It’s the kiss that’s on everyone’s lips this week. After a season of teenage angst and longing, tonight’s season finale of “Dawson’s Creek” (8 p.m. EDT/PDT, WB) features the first passionate homosexual kiss between two men to ever take place on primetime television. In the episode, titled “True Love,” Jack McPhee (Kerr Smith), who came out last season after briefly dating Joey Potter (Katie Holmes), shares an onscreen kiss with friend-turned-boyfriend Ethan (Adam Kauffman).
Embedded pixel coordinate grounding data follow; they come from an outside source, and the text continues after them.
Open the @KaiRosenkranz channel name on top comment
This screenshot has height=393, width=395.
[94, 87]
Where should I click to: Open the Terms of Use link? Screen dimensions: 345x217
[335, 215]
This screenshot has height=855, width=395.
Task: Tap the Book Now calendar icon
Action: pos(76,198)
No less than the Gay and Lesbian Alliance Against Defamation has branded the smooch "historic." And while the kiss between Jack and Ethan might indeed be primetimes's first romantic kiss between two men, it's hardly the first gay kiss on the tube.

Herein are some examples of primetime television’s gay and lesbian smooches:

"Melrose Place": On May 18, 1994, Matt (Doug Savant) shares a kiss near the pool with guest-star boyfriend Rob (Ty Miller) -- except you don't see anything because a threatened advertiser boycott goads Fox into cutting away from the liplock.
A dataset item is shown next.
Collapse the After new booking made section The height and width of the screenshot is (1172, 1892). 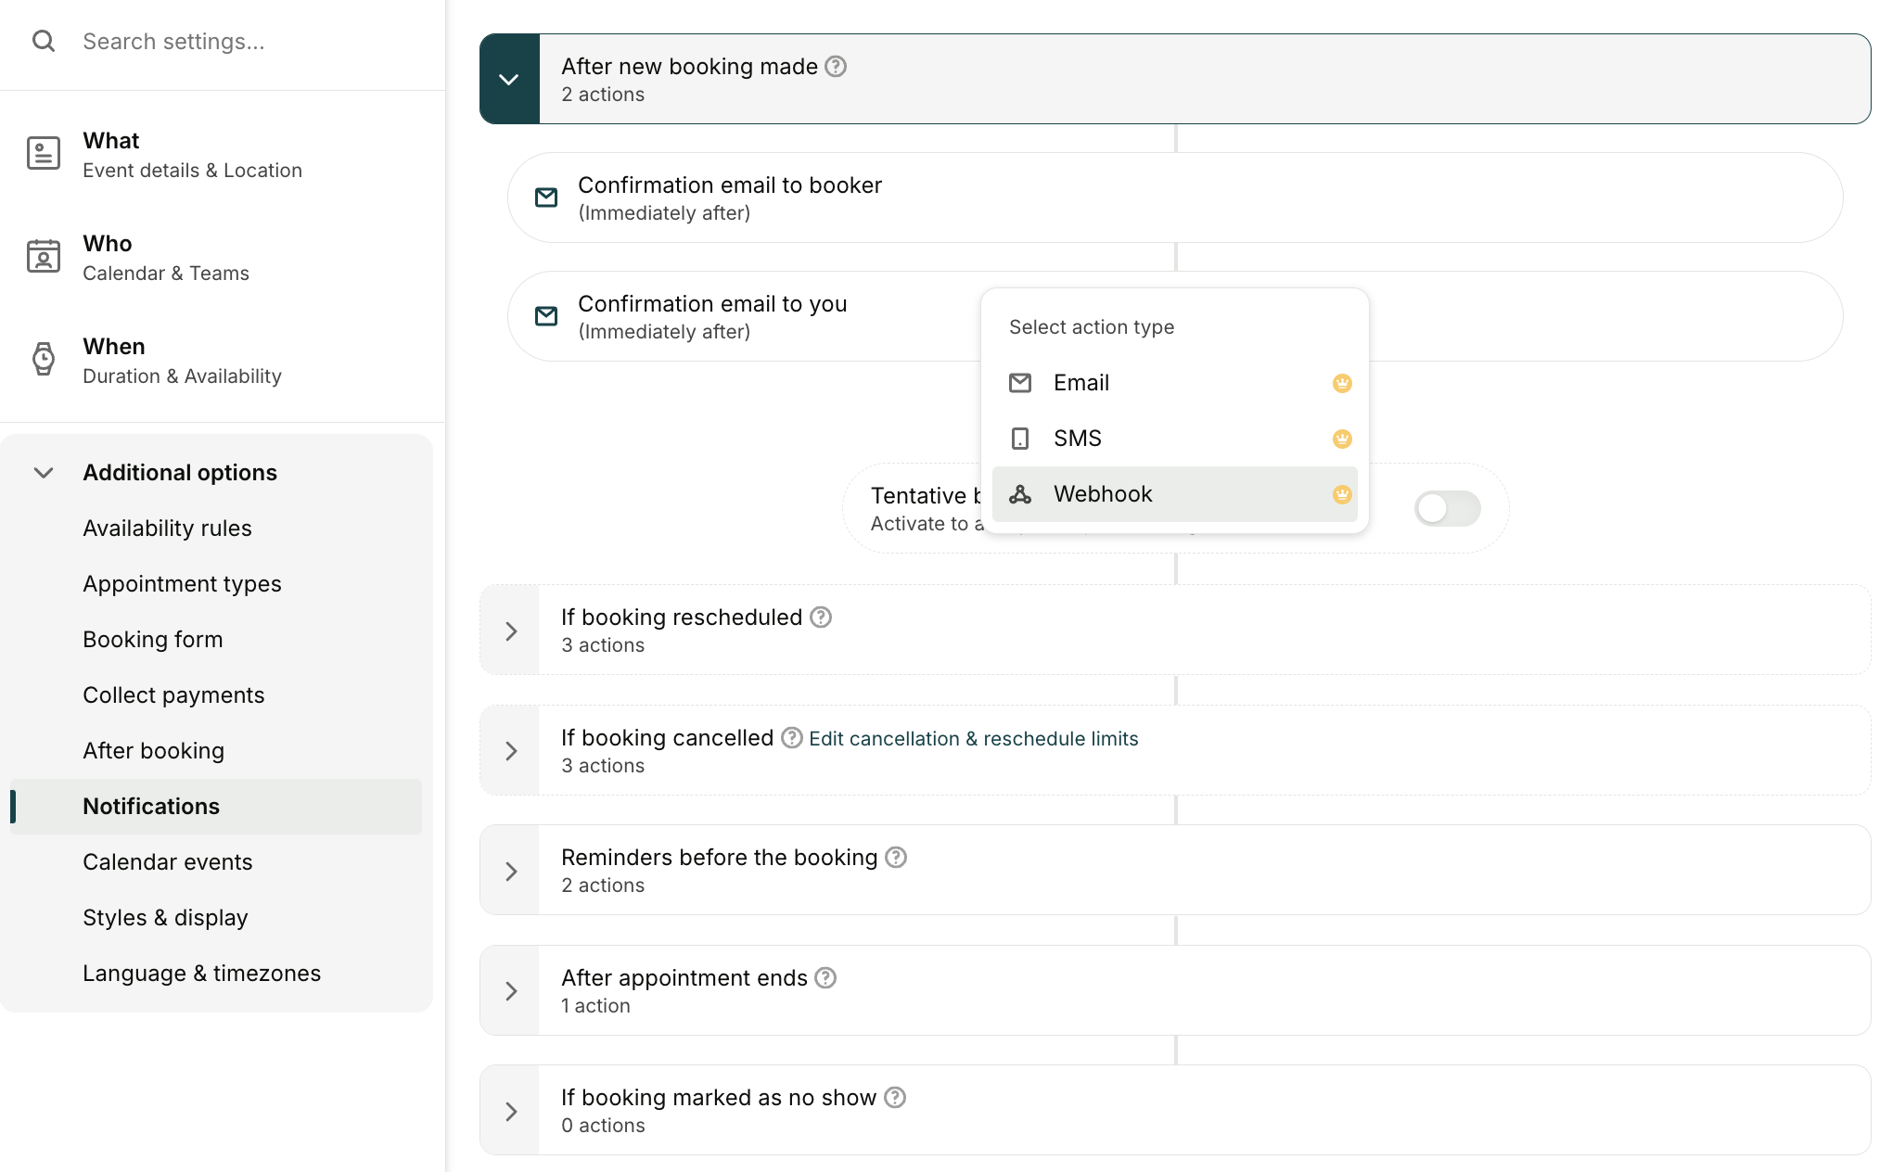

"Relativity": On Jan. 11, 1997, on this short-lived ABC drama, a lesbian couple caresses, nuzzles and goes for some passionate, open-mouthed kissing.

"Ellen": After coming out in the spring of 1997, Ellen Morgan (Ellen DeGeneres) and friends go on to smooch up a storm -- both for romantic and comedic purposes -- including a liplock between Ellen and best friend Paige (Joely Fisher).

"Party of Five": In 1999, college student Julia Salinger (Neve Campbell) engages in a short-lived lesbian affair with a professor (Olivia D’Abo) after the breakup with her abusive boyfriend.

"Ally McBeal": In a much-watched episode on Nov. 1, 1999, Ally McBeal (Calista Flockhart) and fellow lawyer and co-worker Ling Woo (Lucy Liu) engage in a 21-second-long kiss.

"Will & Grace": In an episode this season on the NBC sitcom, Will (Eric McCormack) liplocks with his best friend Jack (Sean Hayes) while “The Today Show’s” Al Roker and the rest of the New York crowd and TV audience look on. The scene, though somewhat of a political statement since it is a kiss on the lips between two gay men, is played primarily for laughs.

Awww, young gay love!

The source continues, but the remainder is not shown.